The collar of her t-shirt neck now a sweaty black, she moves into the kitchen. She pours the fruits and powders, measured out the night before, into the blender, then the oat milk and ice. When the grinding sound settles into a whir, she shuts off the blender and pours the resulting concoction into a to-go cup and places it next to the gym bag and briefcase standing by the front door.
The carports of her apartment complex are still full at this hour. Over the years, Petra has determined that the valley wakes up in shifts. There are the Type A’s, who are standing in line at gyms when they open at 5:30. Most of them are VCs or people trying to impress VCs. A majority of these early risers are Masters swimmers, meaning they get their mile in, shower and are off to work by 6:45. The standard business crowd is on the road by 7:30, hoping for a Starbucks drive-by and an arrival at their place of work by 8:30 at the latest. Finally, there are the engineers, the rock stars of the valley after all these years. They generally roll in somewhere between ten and noon, then work through a company-provided meal and often long into the night, reinforcing the stereotype that they have no lives outside of work.
Petra lives in one of those nondescript apartment complexes that populate the different areas of Silicon Valley. From San Jose up to SFO, it is one interconnected sprawl, Cupertino blending with Mountain View, which bleeds north into Palo Alto, then into Menlo Park, which is where Petra lives. There is nothing particularly compelling or attractive about Menlo Park to her; she chose it because it’s where Salvana, the company she works at, is located.
Her choice of accommodation, as she would be the first to acknowledge, is based, like so much else in her life, on practicality. In her first meeting with her financial advisor, when asked to define herself in a few words, she led with practicality. When he asked for a second, she thought for a moment and then said, ‘functionality.’
“Let me make it simple for you,” she had said. “I don’t drive to make a statement, I drive to get from one place to the other. I don’t dress to impress, I dress for warmth and to avoid being arrested for public nudity. I’m your basic Subaru person.”

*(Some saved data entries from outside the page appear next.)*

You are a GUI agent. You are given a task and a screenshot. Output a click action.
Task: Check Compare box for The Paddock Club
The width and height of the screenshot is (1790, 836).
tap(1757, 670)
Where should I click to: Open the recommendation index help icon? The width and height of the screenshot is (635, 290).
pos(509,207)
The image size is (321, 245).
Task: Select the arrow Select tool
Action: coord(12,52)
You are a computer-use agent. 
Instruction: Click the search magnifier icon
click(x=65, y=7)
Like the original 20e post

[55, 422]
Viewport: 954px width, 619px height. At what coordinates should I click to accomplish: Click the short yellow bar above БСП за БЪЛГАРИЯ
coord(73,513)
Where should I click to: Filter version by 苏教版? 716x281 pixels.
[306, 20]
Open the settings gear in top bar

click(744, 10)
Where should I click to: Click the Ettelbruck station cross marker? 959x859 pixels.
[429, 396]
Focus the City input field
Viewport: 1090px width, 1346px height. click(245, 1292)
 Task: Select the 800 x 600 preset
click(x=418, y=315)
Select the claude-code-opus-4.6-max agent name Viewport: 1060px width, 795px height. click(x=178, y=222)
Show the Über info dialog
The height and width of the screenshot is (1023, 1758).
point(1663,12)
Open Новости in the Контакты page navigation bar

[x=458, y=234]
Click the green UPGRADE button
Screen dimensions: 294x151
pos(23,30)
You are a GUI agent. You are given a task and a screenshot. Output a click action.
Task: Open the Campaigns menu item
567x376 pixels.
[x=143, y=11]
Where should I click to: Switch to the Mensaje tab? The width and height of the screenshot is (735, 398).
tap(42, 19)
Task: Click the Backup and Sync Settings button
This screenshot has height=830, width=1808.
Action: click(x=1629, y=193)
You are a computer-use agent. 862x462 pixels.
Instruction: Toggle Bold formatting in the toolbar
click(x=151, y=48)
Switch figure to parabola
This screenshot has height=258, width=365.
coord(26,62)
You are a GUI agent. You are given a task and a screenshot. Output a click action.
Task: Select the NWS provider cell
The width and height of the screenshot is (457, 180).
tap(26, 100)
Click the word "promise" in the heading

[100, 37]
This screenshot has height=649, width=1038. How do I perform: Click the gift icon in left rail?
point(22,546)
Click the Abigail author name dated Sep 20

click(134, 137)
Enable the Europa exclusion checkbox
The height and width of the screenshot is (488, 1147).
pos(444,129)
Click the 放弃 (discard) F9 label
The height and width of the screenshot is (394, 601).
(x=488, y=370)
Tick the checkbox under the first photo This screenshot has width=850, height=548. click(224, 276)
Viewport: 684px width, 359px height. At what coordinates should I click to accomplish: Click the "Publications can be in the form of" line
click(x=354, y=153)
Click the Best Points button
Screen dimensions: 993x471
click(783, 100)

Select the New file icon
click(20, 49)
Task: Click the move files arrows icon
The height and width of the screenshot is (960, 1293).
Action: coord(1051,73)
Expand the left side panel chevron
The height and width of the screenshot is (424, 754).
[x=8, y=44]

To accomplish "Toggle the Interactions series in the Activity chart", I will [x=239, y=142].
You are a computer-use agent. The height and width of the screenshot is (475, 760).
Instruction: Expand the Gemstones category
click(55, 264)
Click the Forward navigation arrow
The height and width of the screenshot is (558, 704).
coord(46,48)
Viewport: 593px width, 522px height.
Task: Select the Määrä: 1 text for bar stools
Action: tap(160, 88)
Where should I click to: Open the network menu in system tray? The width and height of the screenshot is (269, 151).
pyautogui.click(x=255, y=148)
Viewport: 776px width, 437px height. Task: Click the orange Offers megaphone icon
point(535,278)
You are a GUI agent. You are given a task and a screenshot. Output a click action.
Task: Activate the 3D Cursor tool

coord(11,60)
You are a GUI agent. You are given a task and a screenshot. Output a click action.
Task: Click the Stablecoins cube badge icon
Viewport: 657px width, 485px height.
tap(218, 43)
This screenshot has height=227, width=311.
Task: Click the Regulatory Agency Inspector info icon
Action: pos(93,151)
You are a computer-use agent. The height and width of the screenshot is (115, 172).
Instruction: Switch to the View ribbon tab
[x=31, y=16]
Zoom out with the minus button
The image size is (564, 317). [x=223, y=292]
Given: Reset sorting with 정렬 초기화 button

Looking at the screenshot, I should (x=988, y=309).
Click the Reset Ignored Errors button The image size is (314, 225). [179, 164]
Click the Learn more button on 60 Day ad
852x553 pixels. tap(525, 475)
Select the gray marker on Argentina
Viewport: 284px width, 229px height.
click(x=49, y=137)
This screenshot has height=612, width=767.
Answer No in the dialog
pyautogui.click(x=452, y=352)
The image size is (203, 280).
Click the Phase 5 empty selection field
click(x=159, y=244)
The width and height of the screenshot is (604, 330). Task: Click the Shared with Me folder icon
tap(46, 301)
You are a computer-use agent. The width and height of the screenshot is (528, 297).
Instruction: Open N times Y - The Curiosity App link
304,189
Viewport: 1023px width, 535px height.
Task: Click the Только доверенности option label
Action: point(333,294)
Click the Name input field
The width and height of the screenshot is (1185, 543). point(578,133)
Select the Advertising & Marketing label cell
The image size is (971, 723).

“How about vacations?” He had asked. Your profile lists some exotic locations.”
“That’s true, but I chose them not for their cultures but because they’re where the faces and peaks I want to climb are located. Not that I don’t enjoy the cultures while I’m there.”
“Okay, I think I’ve got a feel for lifestyle. How about risk? I’d assume, based on your hobbies, that you’re pretty comfortable with it.”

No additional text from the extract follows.